YOUR OBJECTIVE:
Print the lines that run from the line with "Home (23, 95)" to the line with "Heroine XXX (378, 95)", keeping both end lines, exactly as they appear in the entries below, and nothing else.

EXERCISE MATERIALS:
______
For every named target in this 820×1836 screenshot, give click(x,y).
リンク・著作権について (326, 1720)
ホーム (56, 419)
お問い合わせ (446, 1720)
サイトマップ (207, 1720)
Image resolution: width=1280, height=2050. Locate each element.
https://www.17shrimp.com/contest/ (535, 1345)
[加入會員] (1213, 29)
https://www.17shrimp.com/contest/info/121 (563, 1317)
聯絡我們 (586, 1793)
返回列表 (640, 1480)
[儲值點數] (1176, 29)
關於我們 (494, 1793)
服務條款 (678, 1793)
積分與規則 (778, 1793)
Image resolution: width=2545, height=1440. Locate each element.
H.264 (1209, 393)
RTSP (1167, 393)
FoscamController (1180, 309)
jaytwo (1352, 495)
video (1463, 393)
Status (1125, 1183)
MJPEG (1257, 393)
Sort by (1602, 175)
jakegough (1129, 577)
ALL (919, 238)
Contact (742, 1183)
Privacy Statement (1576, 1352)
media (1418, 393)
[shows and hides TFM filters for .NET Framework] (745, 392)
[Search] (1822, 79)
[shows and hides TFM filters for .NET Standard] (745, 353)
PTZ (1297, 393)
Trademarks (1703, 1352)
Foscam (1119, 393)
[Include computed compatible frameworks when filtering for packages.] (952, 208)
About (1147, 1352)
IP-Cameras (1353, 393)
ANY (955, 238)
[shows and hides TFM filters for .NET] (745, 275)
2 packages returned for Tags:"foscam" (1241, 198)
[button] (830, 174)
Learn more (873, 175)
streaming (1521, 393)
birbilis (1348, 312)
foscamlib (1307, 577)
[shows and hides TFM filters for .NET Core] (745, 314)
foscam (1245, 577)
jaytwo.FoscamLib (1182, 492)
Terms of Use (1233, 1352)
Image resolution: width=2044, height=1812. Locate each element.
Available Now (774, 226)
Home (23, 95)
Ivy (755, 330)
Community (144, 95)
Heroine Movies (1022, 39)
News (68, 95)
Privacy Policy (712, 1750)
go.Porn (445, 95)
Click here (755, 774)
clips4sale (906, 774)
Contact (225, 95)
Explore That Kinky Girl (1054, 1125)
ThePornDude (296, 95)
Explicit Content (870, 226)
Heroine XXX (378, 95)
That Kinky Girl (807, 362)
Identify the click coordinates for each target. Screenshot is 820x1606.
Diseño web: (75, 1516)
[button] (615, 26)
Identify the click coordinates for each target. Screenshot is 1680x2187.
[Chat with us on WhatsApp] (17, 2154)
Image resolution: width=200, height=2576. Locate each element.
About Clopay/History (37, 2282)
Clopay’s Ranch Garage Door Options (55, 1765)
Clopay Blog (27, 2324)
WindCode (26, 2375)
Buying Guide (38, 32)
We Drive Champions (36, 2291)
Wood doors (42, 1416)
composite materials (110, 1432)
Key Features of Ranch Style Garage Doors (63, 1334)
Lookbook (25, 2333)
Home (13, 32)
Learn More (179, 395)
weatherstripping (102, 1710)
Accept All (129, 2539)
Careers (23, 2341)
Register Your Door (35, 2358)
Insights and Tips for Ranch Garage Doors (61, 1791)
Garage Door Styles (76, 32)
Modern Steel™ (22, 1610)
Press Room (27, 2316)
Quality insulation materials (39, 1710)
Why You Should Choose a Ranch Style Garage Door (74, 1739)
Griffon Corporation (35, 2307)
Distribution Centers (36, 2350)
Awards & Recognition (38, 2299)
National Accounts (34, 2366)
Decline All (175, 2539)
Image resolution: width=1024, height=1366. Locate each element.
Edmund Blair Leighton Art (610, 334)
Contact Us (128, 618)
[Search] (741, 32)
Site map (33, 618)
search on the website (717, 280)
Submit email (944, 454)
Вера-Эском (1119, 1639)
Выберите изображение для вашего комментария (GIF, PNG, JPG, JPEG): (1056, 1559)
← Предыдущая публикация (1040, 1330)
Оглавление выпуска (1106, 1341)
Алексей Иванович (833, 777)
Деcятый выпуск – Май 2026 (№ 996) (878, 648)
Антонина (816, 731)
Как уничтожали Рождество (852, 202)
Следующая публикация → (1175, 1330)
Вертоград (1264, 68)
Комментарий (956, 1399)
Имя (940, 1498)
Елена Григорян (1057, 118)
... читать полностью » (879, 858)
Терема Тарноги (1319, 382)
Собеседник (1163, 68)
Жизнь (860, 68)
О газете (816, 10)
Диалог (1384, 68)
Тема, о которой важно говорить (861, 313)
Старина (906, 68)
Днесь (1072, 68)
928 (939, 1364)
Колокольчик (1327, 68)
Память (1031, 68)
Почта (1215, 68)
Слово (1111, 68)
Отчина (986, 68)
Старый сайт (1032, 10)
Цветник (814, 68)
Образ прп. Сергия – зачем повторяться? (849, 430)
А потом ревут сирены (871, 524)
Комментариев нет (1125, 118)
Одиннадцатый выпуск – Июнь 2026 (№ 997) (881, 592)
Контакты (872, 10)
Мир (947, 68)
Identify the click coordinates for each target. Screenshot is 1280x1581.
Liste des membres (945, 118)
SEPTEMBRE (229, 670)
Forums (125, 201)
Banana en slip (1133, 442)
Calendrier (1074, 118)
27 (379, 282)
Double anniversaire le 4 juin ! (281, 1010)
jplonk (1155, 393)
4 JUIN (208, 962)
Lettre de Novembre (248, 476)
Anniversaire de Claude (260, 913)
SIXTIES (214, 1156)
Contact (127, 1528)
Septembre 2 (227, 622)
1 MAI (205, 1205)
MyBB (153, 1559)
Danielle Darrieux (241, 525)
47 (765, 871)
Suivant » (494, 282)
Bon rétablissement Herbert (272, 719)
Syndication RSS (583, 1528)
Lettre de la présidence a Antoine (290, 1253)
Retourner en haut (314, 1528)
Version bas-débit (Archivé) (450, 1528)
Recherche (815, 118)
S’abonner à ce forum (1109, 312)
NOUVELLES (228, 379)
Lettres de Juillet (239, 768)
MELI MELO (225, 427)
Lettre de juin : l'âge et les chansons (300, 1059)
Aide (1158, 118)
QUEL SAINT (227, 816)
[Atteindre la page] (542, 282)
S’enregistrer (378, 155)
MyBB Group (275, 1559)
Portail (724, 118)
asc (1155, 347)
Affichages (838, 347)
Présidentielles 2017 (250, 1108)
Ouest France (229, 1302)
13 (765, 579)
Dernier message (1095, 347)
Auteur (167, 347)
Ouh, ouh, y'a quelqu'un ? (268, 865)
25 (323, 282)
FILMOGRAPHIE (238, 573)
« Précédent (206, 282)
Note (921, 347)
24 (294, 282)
______
RESPONSE AREA:
Home (23, 95)
Ivy (755, 330)
Community (144, 95)
Heroine Movies (1022, 39)
News (68, 95)
Privacy Policy (712, 1750)
go.Porn (445, 95)
Click here (755, 774)
clips4sale (906, 774)
Contact (225, 95)
Explore That Kinky Girl (1054, 1125)
ThePornDude (296, 95)
Explicit Content (870, 226)
Heroine XXX (378, 95)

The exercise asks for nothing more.